もしもシンデレラが自分を醜いと思っていたら③

その後も、シンデレラは静かな裏山で過ごす時間をなるべく作りました。

シンデレラは、少し知識が身に付くとベビーシッターなどの仕事を紹介してもらい、その分人に頼んで勉強を教えてもらうようになりました。

ただ、相変わらず静かに過ごせる裏山は好きで、行かない日はめったにありませんでした。

シンデレラは、あの日出逢った少女は本当は存在しないか、妖精がからかっているのかもしれない、とも思っていました。

それでも、もう一度あの少女に会いたい、そしてもっと仲良くなりたいという気持ちは変りませんでした。

毎日のように裏山を散歩しましたが、あの日以来、少女は姿を見せませんでした。

もう会えないかもしれないと諦めかけていたその日、その少女は現れました。

その日はあの時と同じように沼地が虹色に光って見えました。

その日の少女はいつかのように笑ってはいなくて、少し悲しそうな顔をしていました。

そして、洋服はあの日よりももっと酷く汚れていました。

シンデレラは敢えてそのことには触れず、知っている歌を教えてあげたり、学んだことについて語りあいました。

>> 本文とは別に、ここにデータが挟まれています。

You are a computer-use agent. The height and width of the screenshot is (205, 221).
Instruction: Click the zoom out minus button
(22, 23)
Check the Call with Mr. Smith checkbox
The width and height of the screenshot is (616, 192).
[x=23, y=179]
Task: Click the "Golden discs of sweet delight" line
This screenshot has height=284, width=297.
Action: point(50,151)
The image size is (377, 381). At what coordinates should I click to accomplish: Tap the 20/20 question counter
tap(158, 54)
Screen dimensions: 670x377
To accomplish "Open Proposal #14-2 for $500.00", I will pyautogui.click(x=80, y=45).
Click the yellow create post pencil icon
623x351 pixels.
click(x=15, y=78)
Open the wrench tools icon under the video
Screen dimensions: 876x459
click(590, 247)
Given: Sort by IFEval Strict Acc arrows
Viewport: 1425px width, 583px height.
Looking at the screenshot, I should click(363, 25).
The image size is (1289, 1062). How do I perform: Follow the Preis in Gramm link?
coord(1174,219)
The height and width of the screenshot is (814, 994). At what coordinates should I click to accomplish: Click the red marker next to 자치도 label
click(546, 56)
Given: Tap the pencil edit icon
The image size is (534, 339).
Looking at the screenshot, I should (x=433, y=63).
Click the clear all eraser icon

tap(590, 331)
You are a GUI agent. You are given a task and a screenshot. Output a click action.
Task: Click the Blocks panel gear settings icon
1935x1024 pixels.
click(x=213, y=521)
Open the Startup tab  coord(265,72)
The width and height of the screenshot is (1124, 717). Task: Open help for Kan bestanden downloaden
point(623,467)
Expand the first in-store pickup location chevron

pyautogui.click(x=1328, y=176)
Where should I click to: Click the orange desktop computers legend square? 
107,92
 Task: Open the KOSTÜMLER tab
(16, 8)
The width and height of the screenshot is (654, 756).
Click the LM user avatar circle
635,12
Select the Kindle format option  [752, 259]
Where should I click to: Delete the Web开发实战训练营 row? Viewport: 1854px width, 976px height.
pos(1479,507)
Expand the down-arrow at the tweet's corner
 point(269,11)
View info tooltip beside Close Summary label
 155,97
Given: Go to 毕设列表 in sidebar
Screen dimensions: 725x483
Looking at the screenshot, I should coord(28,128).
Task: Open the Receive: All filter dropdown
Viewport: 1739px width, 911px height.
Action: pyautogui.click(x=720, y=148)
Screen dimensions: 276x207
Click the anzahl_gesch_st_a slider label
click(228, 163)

少女はとても賢く、シンデレラの教えたことの殆どを理解しましたが、名前を尋ねると何故か黙ってしまうのでした。

「あなたはきっと小さなエルフなのね」シンデレラはそういって、今度会うまでに名前を考えてあげると約束しました。

そして、シンデレラには姉達からもらえるお下がりならいくらでもありましたので、少女に自分の服を着せてあげました。

そして、今度はもっと綺麗な服をもってきてあげるということも約束しました。